境界性人格障害 borderline personality disorder
※境界状態 borderline state
※境界人格構造 borderline personality organization
境界状態とは、代償機能が失われて精神神経症から精神病状態へと進む過程の、
あるいは心的装置の退行が神経症レベルから精神病レベルへと進んでいく過程の
位置、または途中駅である。この言葉は、例えばもはや神経症には見えないけれども、
まだ症状のはっきり揃った精神分裂病とも見えない患者を指す言葉として用いられる。
この意味では、ロバート・ナイトによって1953年に使われ始めた。
境界パーソナリティという言葉は、お互いに重なりあうけれども違っている2つの
概念を包括するものである。境界性人格障害という言葉は、多彩な精神医学的な
症状群を指す記述的・現象学的概念である。その症状は一過性で回復可能な
自我異質的な小精神病、拡散した衝動性、慢性的な怒り、不安定な対人関係、
同一性の障害、倦怠感や虚無感がよくおこること、自己破滅的な行為をしやすい
こと、などを特徴とする。
一方、カンバーグ(Kernberg,1967)の定義による境界人格構造はもっと広い
概念で、次のような性格構造を示す。
(1)現実検討能力は基本的には障害されていない。
(2)幼児期の矛盾しあう同一化が、統合されていない枠組みの中に持続していて、
その結果、まとまった自己同一性が欠けている
(このような状態は、矛盾に満ちた性格傾向、自己体験の時間的連続性の喪失、
真実性の欠如、性同一性についての不快感、主観的な空虚感に陥りやすいこと、
などとしてあらわれる)。
(3)アンビバレンスを処理する方法として、抑圧よりも分裂が優位であること
(分裂は、しばしば否認やさまざまな形の投影となってあらわれている)。
(4)分離ー個体化の再接近期に固着しているために、自己概念の不安定性、
対象恒常性の欠如、外界の対象への過剰な依存、アンビバレンスに
耐えられないこと、エディプス葛藤に対して全エディプス期の葛藤が
強い影響をもっていること、などが見られる。
上の2つの概念では、抽象の水準が違う。

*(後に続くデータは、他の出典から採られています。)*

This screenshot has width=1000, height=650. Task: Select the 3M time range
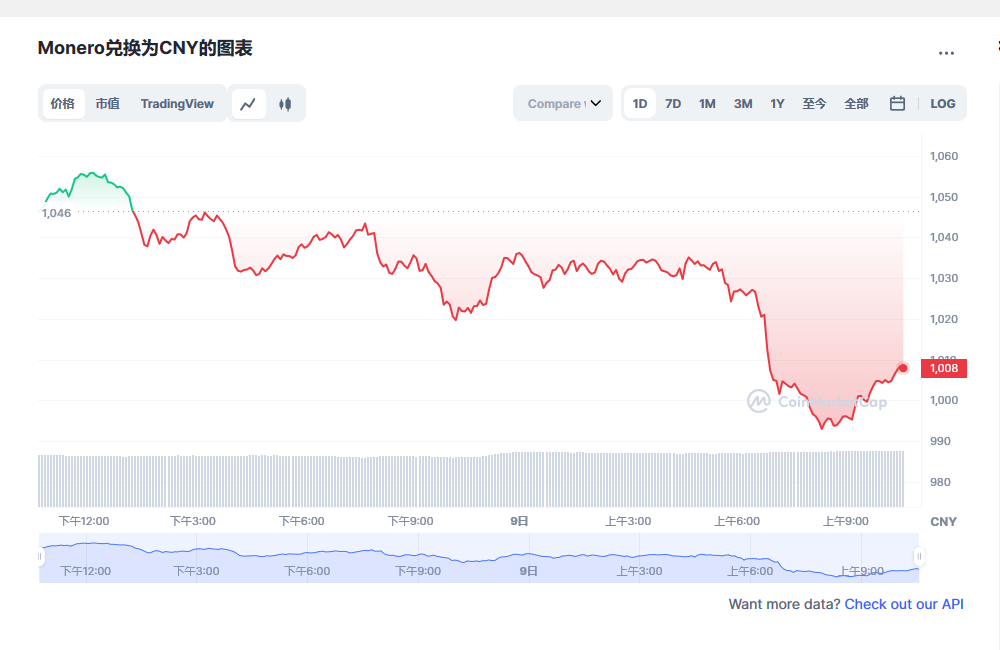click(x=743, y=103)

境界状態は疾病論的な症状群であり、
境界人格構造には発達的・構造的な含みがある。しかし、この2つには
重なるところもある。境界人格障害のすべてのケースの底には、
境界人格構造が認められる。しかし、記述的な診断では別の人格障害であるが、
その基底に境界人格構造が認められるものもある。境界人格構造は、例えば
自己愛人格障害、分裂病質人格障害、反社会的人格障害、ある種の薬物乱用、
アルコール症、性的倒錯などにも認められる。